Dalmo Duque dos Santos
Andragogia é a prática educativa iniciática que, desde
remotíssimos tempos, vem sendo utilizada em núcleos filosófico-religiosos. Ela
visa, sobretudo, a formação de agentes multiplicadores (discípulos) de uma
determinada doutrina.
A iniciação, como técnica didática, é idêntica no que
diz respeito à sua essência educativa e varia somente nas suas aplicações
culturais, sendo comum tanto nas mais simples práticas primitivas tribais até
as mais sofisticadas instituições sacerdotais. O pagé indígena, o feiticeiro ou
curandeiro tribal, o padre católico, o pastor protestante, o xamã, o bruxo, o
mago, o gurú, o pai-de-santo, a rezadeira ou benzedeira, todos são iniciados em
suas respectivas áreas de conhecimento, obedecendo princípios e regras
educativas necessárias ao exercício de suas funções ou papéis.
Nas civilizações teocráticas da Antiguidade oriental
esse tipo de prática educativa foi predominante porque a camada sacerdotal
tinha grande influência social e política. O sacerdócio era um status
diferenciado e altamente prestigiado nessas sociedades.

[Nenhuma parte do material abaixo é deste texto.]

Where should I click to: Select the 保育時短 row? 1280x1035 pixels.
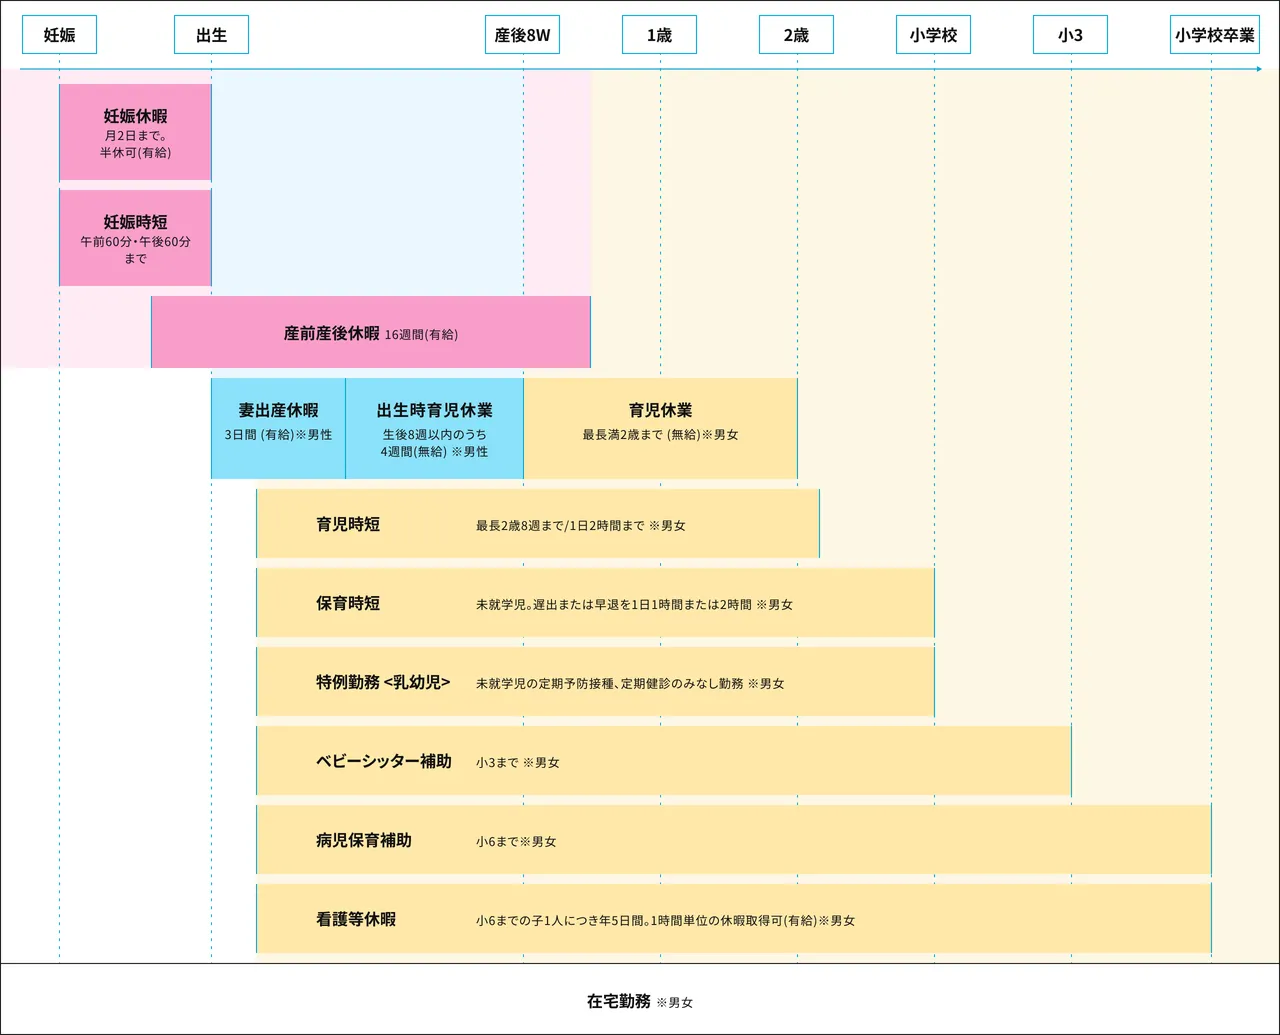[596, 602]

A introdução da educação iniciática oriental no mundo
ocidental se deu através do contato da civilização greco-romanos com as
culturas do Egito, da índia e da China. Sábios gregos como Heródoto, Platão e
Pitágoras freqüentaram núcleos iniciáticos orientais. Mas a própria metodologia
de ensino de Sócrates (a maiêutica e a ironia) funciona como um processo de
iniciação no qual o discípulo tinha que romper barreiras e obstáculos para
vencer etapas de aprendizagem. De todos esses sábios do Ocidente, Pitágoras foi
o que mais se destacou nesse setor , criando uma escola iniciática de grande
prestígio na qual se ensinava ao mesmo tempo o conhecimento racional , o
fenomenal exterior (exotérico) e o fenomenal interior ou emocional (esotérico).

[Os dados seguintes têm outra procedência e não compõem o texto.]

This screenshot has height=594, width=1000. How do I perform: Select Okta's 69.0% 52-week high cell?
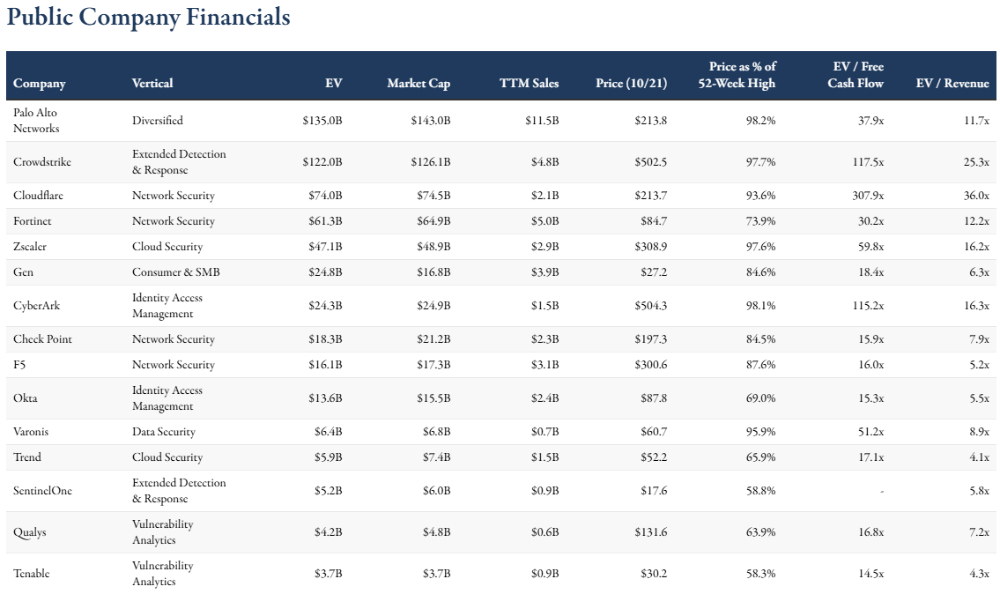[760, 398]
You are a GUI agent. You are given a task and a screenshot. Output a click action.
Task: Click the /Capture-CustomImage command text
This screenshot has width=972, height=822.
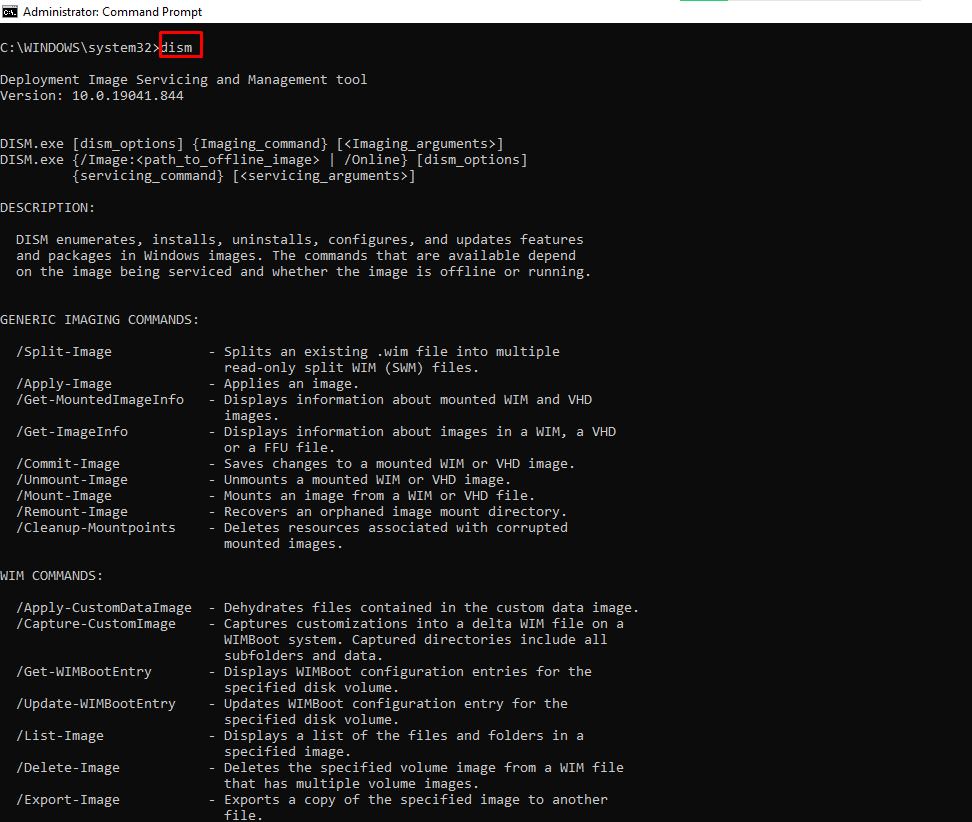point(96,624)
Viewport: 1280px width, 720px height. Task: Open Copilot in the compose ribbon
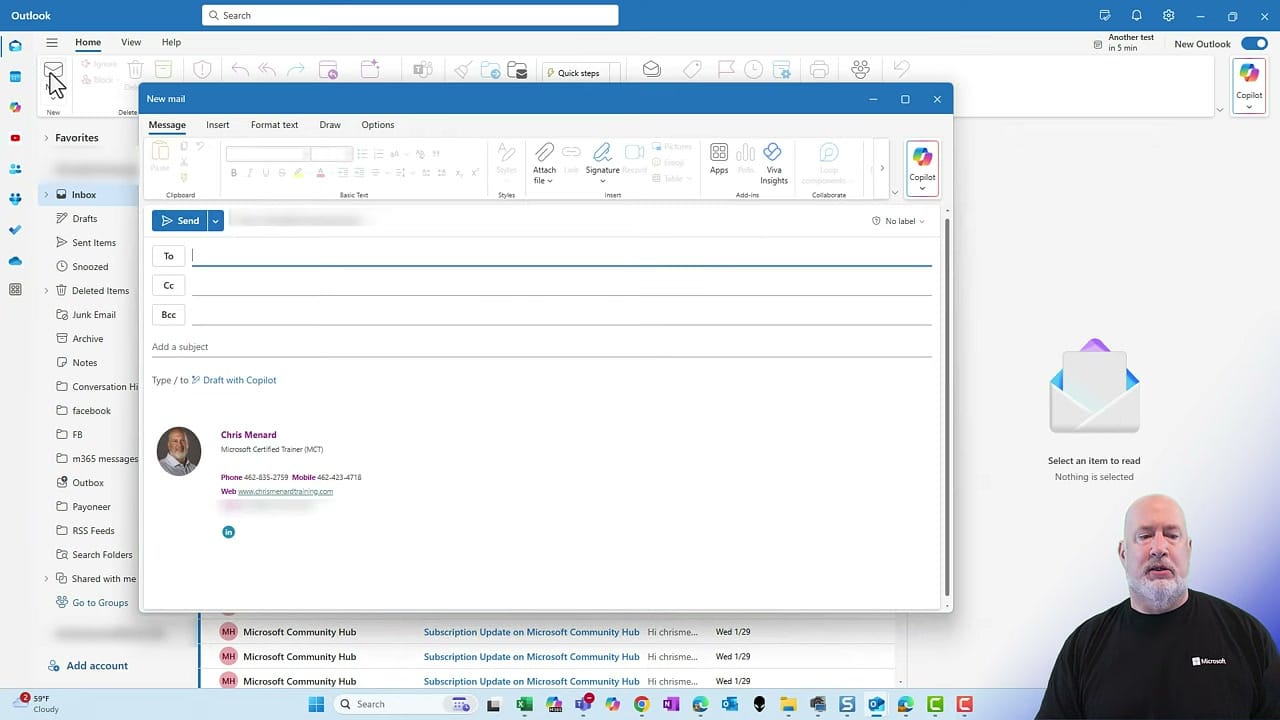point(921,162)
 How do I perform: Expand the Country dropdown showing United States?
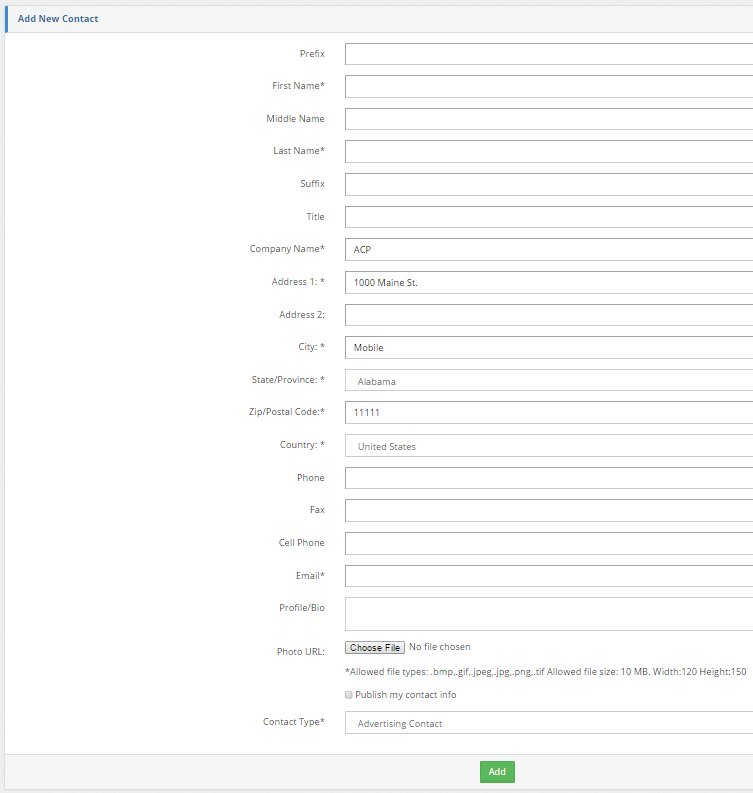click(x=548, y=446)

A Matemática pitagórica tanto abrange o aspecto racional do universo (geometria)
como o aspecto místico, como a teoria da perfeição numérica centenária.
Na Idade Média, em plena Era Metafísica, a educação
iniciática, voltou a ser praticada nos círculos de elite, como contestação e
alternativa ao monopólio cultural teológico da Igreja (ordens religiosas em
mosteiros e conventos).
Nessas sociedades secretas ocultistas os homens cultos
e inquietos se reuniam para aprender e desenvolver conhecimentos proibidos. A
Maçonaria é um exemplo desses núcleos, cuja origem foi a corporação de ofício
dos pedreiros ou construtores ( do francês “masson” ou fazedor de massa).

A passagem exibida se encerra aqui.